● **What to work on**
Retype the line in which "The width and height of the screenshot is (650, 367)." appears, then every line after it until the records end. Leave out the pictures.

● **Dataset entries**
----------------

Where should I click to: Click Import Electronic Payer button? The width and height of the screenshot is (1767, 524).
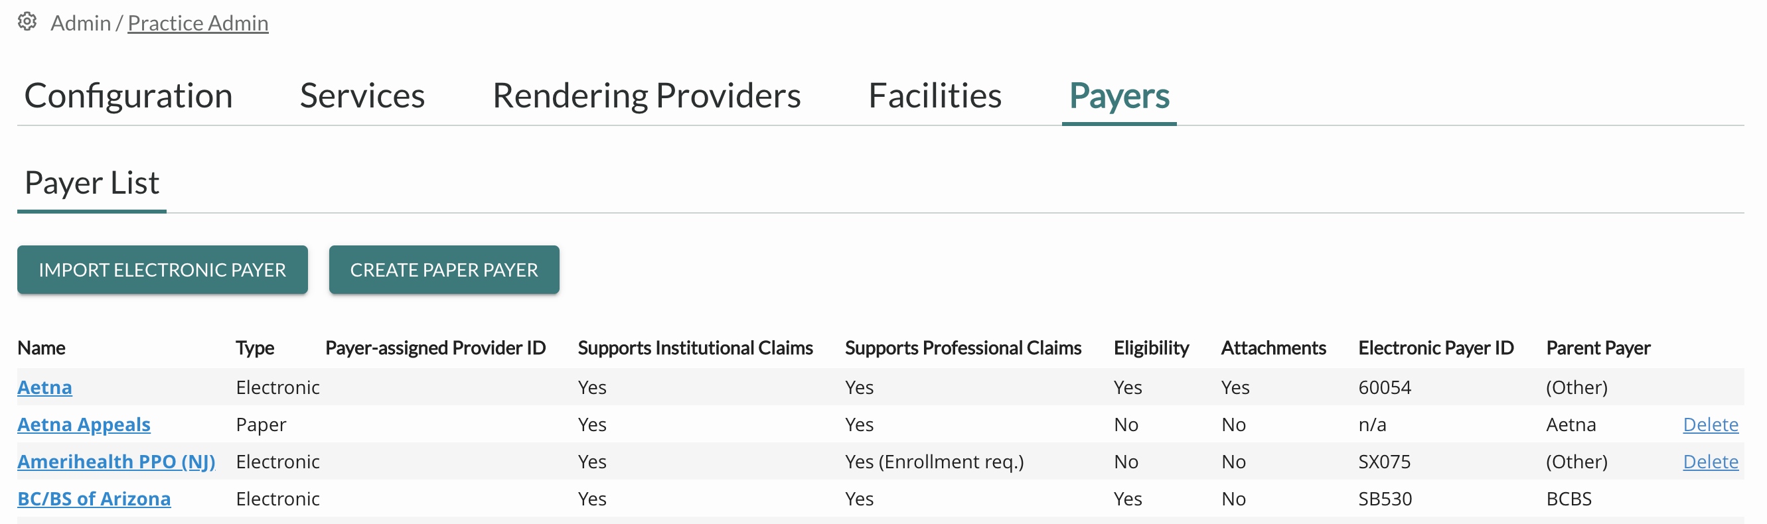tap(163, 270)
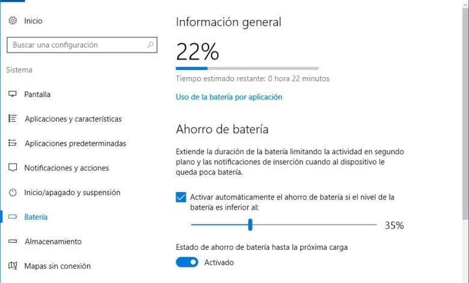The height and width of the screenshot is (283, 469).
Task: Click the Almacenamiento drive icon
Action: pos(12,241)
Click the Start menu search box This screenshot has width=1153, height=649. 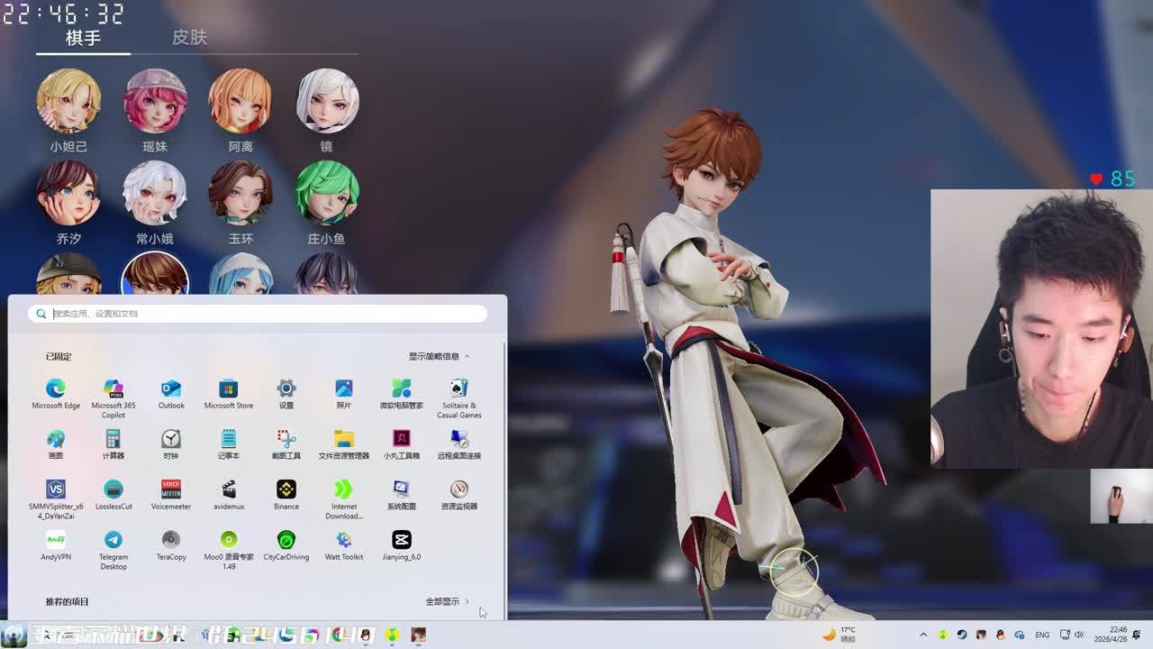point(261,314)
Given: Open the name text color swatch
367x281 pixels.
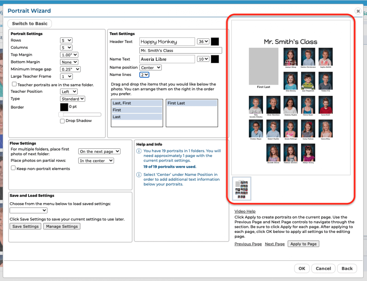Looking at the screenshot, I should 215,59.

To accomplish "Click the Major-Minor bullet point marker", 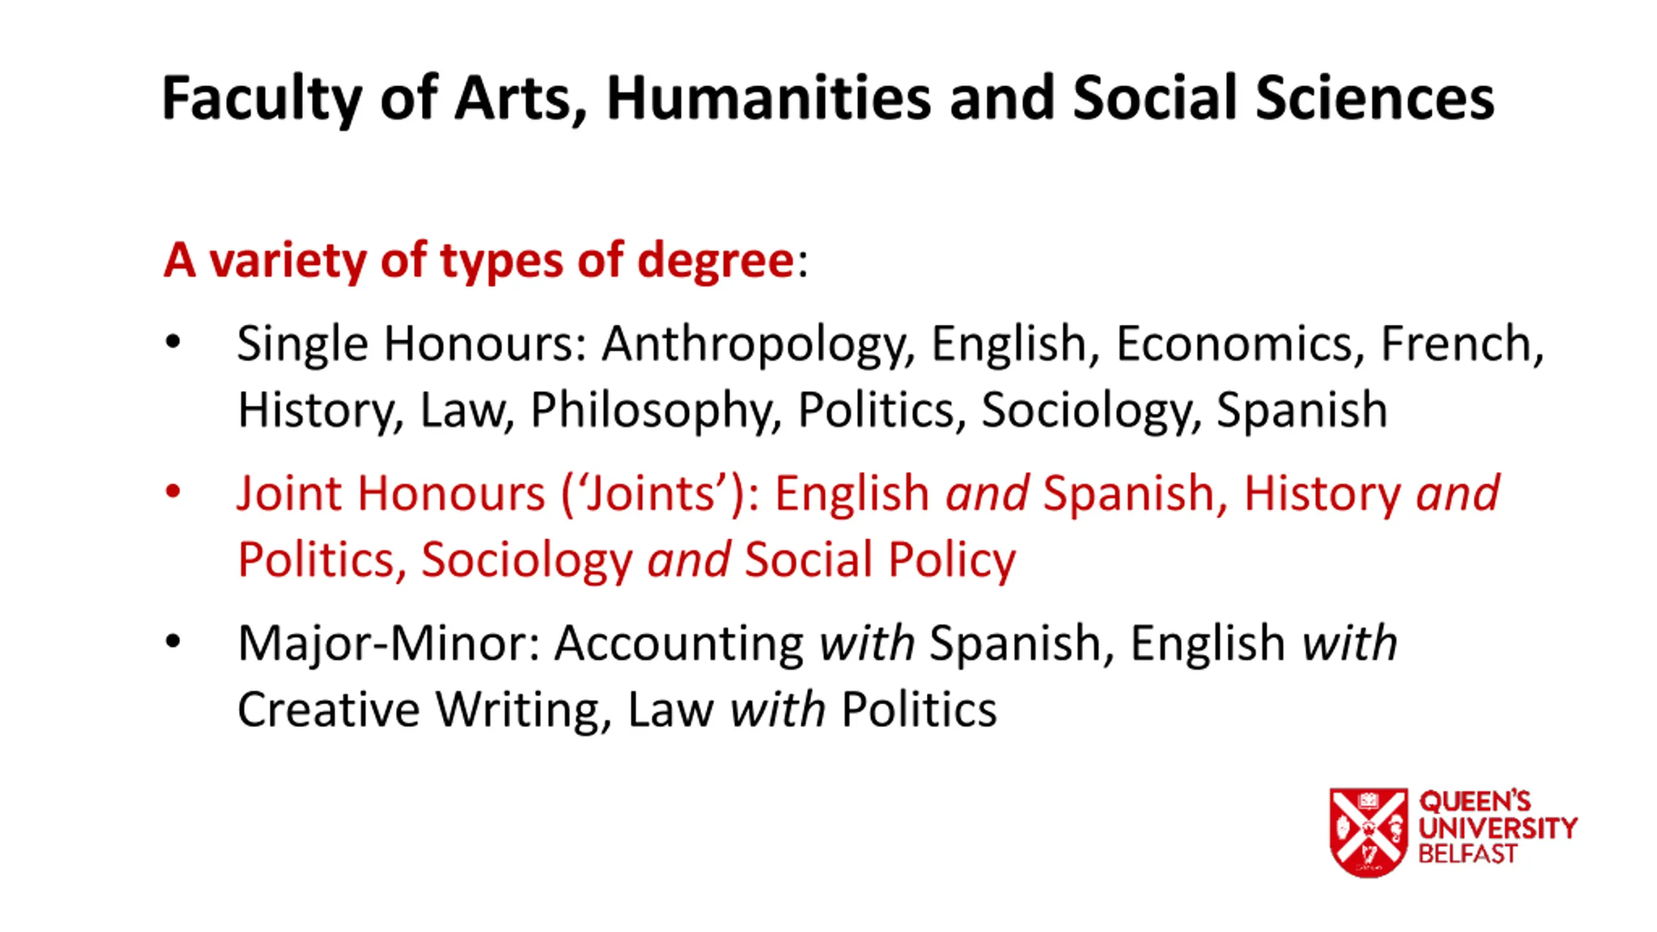I will click(x=173, y=642).
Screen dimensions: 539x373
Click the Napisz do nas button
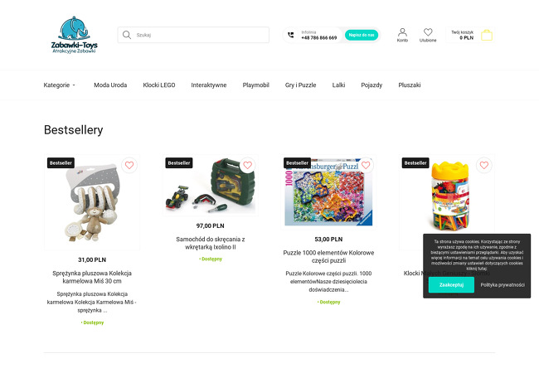tap(362, 35)
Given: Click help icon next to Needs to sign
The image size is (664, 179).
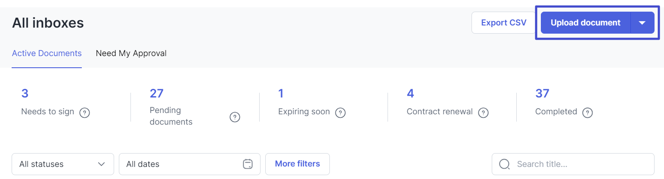Looking at the screenshot, I should (85, 113).
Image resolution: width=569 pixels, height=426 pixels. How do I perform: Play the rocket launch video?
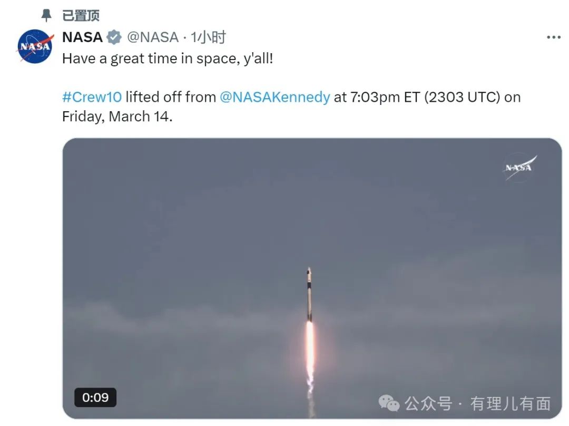pos(312,278)
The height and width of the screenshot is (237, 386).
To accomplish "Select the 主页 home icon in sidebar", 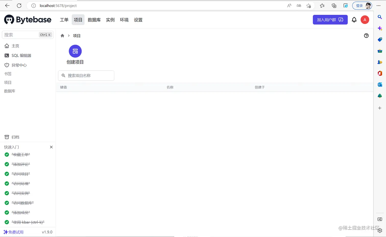I will click(6, 46).
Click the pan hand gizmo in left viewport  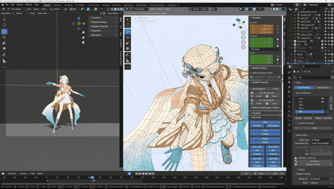coord(83,37)
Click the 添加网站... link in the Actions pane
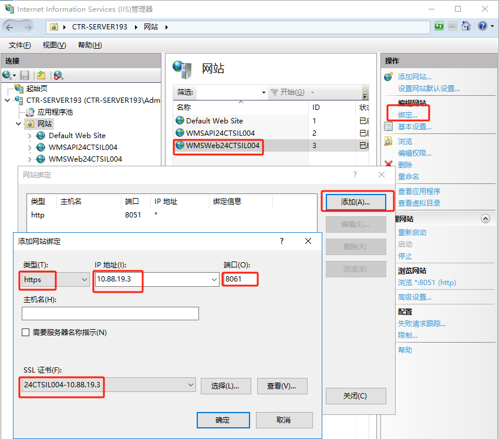 point(414,77)
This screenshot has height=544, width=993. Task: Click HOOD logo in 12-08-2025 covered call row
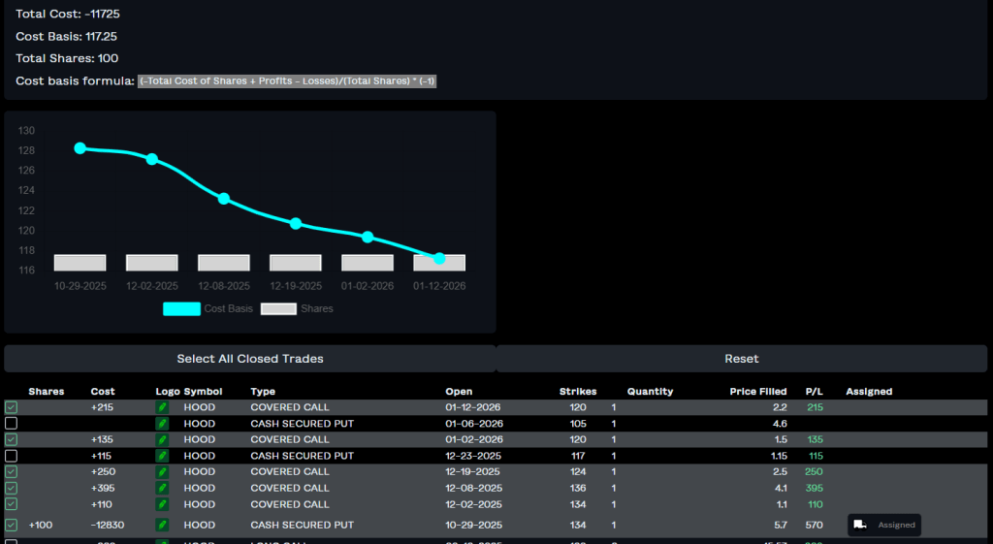(x=163, y=488)
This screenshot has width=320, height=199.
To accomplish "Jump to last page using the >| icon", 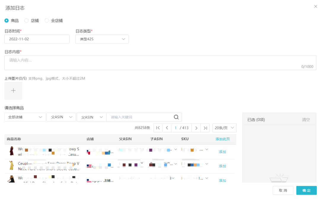I will 205,127.
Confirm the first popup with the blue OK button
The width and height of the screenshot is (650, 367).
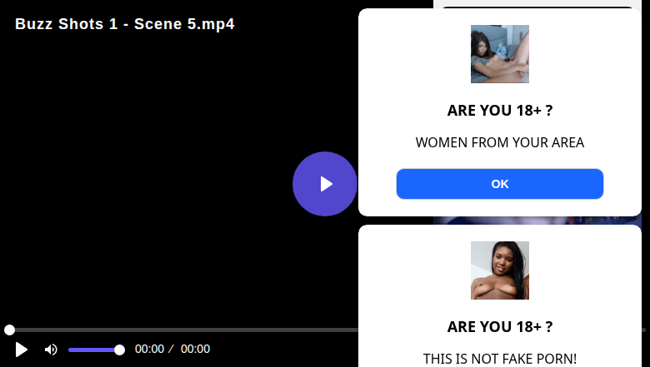[499, 184]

----------------

● **Output for this task**
The width and height of the screenshot is (650, 367).
[499, 184]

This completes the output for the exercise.